To solve this problem, we can analyze the horizontal and vertical components of the ball's motion separately.
First, let's determine the time it takes for the ball to reach the wall. The horizontal component of the ball's velocity remains constant throughout its motion. The horizontal distance traveled is 10 m, and the initial horizontal velocity is given by:
Vx = V * cos(θ)
where V is the initial velocity (20.0 m/s) and θ is the angle of projection (65 degrees). Substituting the values:
Vx = 20.0 m/s * cos(65 degrees) Vx = 20.0 m/s * 0.42262 Vx ≈ 8.45 m/s
The time taken to cover the horizontal distance can be calculated using the equation:
time = distance / velocity
time = 10 m / 8.45 m/s time ≈ 1.18 s
Now let's determine the height at which the ball will strike the wall. The vertical motion can be analyzed using the equation:
y = y0 + Vy0 * t - (1/2) * g * t^2
where y is the vertical position, y0 is the initial vertical position (1.8 m), Vy0 is the initial vertical velocity, t is the time, and g is the acceleration due to gravity (approximately 9.8 m/s^2).
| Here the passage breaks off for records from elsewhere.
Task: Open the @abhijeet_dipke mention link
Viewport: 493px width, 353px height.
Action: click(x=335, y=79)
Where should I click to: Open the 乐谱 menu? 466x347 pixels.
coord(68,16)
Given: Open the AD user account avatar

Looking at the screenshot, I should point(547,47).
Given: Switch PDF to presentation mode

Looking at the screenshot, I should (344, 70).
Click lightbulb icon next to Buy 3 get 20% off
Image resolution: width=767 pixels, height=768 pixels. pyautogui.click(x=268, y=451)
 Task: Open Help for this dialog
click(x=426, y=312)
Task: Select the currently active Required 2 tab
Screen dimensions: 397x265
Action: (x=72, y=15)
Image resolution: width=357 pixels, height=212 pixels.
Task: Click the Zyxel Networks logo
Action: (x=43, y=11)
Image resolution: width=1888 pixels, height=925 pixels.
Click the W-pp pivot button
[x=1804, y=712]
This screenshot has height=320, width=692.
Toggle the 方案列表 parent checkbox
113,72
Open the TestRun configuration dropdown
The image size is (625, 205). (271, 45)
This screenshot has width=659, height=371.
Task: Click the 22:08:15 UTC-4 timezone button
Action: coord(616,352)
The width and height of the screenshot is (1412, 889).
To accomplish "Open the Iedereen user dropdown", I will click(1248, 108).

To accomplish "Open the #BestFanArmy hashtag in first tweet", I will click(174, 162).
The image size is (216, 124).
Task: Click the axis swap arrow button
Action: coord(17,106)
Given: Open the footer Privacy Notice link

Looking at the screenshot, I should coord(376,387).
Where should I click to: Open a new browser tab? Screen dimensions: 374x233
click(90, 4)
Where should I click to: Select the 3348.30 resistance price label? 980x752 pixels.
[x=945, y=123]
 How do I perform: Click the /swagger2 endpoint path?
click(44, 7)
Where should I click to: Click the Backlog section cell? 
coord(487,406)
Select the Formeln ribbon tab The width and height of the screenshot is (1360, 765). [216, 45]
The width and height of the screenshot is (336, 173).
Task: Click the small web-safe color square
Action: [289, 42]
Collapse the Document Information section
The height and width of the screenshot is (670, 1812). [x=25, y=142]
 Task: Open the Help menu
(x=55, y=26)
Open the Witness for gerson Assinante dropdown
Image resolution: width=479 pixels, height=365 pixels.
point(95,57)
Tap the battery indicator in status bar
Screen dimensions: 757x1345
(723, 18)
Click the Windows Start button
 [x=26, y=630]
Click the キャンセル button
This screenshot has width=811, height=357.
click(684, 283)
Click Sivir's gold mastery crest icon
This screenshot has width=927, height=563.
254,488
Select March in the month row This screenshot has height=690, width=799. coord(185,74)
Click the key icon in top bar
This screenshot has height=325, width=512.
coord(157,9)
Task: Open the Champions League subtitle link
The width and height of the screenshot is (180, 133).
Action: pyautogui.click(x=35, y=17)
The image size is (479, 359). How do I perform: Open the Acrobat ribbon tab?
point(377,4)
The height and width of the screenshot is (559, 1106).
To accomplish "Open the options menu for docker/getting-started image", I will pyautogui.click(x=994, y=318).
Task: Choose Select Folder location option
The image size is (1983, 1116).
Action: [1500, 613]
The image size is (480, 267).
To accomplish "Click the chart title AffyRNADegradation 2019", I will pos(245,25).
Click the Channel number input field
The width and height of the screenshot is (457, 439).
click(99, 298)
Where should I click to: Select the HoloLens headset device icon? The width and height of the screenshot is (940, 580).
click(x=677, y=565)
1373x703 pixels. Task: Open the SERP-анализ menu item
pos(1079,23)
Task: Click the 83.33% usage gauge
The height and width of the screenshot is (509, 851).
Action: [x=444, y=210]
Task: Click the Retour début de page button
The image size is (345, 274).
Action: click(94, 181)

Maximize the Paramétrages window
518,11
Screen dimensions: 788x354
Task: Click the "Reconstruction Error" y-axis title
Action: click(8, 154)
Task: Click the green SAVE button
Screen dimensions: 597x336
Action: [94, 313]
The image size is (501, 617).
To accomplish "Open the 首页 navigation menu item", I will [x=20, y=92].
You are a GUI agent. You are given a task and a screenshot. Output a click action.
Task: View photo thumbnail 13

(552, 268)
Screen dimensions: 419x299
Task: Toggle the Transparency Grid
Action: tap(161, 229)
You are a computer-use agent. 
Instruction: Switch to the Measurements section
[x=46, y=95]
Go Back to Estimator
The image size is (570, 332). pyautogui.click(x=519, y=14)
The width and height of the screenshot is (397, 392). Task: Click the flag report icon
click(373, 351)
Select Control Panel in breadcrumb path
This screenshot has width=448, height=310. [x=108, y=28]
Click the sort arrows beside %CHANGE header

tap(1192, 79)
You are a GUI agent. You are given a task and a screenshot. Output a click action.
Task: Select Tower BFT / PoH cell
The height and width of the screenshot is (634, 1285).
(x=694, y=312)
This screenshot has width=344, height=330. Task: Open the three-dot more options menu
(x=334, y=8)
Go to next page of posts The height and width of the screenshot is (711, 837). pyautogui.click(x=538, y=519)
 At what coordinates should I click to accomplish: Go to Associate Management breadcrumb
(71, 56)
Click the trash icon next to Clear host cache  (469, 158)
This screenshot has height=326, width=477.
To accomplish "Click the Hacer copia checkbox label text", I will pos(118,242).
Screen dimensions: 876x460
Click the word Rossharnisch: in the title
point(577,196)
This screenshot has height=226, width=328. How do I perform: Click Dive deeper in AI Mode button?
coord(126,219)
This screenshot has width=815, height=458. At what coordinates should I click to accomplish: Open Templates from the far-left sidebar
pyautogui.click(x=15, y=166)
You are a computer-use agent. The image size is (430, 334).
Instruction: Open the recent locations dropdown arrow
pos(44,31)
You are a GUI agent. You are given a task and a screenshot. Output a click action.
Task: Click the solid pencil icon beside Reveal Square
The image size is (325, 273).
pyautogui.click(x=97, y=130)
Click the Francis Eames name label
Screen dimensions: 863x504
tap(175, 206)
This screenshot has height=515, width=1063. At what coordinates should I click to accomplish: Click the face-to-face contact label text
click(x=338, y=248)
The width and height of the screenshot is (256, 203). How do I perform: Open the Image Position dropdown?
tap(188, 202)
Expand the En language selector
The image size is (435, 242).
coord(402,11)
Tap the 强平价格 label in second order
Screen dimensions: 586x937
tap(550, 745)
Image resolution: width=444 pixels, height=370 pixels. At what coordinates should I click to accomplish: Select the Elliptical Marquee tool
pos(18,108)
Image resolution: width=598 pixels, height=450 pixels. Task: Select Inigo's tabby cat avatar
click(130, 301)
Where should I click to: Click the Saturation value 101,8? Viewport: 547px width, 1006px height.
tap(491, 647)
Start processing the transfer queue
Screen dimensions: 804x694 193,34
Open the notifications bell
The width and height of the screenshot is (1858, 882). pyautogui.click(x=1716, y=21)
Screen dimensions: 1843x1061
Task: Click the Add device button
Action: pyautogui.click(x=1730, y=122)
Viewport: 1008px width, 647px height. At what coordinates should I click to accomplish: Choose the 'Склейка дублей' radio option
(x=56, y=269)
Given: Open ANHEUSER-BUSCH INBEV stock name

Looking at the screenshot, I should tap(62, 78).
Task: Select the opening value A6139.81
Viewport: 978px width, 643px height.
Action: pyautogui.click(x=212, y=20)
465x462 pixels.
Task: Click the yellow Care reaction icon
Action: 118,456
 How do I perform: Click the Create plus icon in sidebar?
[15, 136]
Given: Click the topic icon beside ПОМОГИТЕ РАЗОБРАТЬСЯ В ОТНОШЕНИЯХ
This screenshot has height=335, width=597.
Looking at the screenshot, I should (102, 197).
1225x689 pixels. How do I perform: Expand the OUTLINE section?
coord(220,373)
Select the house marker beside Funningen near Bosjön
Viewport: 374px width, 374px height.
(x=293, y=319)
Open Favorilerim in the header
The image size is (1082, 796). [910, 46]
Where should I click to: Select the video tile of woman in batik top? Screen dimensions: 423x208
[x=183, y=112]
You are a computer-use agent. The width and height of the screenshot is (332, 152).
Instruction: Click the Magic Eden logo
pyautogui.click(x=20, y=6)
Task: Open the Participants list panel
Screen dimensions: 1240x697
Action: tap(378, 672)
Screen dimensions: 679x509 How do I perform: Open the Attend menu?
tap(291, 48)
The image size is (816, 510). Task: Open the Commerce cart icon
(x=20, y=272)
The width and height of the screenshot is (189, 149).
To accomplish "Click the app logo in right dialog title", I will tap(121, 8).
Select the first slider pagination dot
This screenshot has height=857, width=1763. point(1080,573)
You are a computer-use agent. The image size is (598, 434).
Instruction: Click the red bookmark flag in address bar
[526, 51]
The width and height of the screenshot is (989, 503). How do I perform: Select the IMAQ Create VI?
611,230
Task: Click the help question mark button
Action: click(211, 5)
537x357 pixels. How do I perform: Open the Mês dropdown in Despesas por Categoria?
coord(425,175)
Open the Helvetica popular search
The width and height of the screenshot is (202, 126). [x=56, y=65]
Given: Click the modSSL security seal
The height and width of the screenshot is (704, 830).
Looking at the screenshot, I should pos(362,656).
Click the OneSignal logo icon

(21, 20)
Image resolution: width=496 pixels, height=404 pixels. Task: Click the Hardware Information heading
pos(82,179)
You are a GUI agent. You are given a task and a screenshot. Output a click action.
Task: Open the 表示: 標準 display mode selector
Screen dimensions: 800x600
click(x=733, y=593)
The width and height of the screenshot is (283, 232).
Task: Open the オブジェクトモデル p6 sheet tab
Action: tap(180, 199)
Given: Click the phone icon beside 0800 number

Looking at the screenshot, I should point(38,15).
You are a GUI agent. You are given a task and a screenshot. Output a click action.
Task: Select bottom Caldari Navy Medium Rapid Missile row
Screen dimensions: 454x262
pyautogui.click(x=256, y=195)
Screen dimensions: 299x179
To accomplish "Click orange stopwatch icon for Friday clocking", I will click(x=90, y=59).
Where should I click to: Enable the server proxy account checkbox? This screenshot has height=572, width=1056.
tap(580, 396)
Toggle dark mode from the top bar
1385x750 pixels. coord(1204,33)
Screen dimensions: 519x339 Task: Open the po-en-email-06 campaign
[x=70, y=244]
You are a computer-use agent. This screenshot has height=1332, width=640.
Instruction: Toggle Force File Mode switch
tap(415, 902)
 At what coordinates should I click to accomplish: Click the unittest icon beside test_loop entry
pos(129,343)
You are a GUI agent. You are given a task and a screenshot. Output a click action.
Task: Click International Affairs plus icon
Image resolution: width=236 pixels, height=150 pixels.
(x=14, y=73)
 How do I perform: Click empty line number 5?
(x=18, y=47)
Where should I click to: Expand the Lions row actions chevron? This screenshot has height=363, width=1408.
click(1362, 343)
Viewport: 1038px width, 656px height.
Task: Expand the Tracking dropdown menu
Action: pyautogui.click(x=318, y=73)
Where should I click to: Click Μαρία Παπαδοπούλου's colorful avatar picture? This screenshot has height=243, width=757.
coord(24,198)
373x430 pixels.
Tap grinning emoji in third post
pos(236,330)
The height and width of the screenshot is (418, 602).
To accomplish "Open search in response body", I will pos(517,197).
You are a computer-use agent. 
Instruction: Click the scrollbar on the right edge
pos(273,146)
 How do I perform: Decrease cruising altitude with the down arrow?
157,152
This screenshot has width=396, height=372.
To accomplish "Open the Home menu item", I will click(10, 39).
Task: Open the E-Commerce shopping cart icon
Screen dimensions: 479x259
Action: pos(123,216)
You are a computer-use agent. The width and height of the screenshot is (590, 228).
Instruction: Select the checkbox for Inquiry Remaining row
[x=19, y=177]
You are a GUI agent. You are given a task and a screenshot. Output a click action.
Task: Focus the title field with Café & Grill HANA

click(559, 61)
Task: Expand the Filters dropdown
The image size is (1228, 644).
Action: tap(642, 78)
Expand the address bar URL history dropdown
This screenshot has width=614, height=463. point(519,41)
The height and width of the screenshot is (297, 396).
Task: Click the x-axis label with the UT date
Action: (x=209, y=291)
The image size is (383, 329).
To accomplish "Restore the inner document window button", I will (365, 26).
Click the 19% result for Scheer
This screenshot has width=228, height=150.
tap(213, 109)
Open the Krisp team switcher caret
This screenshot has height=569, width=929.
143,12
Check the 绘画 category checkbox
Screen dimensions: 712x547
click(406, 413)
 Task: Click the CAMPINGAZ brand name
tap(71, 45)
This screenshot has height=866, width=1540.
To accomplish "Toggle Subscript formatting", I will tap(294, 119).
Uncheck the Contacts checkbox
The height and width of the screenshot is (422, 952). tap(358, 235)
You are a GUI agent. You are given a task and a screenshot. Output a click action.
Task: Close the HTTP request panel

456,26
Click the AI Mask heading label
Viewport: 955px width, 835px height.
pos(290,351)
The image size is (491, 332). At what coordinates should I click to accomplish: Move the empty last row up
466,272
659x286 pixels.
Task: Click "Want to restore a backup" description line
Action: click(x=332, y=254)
The initial vertical velocity can be calculated using:
Vy0 = V * sin(θ)
Vy0 = 20.0 m/s * sin(65 degrees) Vy0 = 20.0 m/s * 0.90631 Vy0 ≈ 18.13 m/s
Substituting the values into the equation:
y = 1.8 m + 18.13 m/s * 1.18 s - (1/2) * 9.8 m/s^2 * (1.18 s)^2 y ≈ 1.8 m + 21.4 m - 6.19 m y ≈ 16.01 m
Therefore, the ball will strike the 20 m tall wall at a height of approximately 16.01 meters above the ground.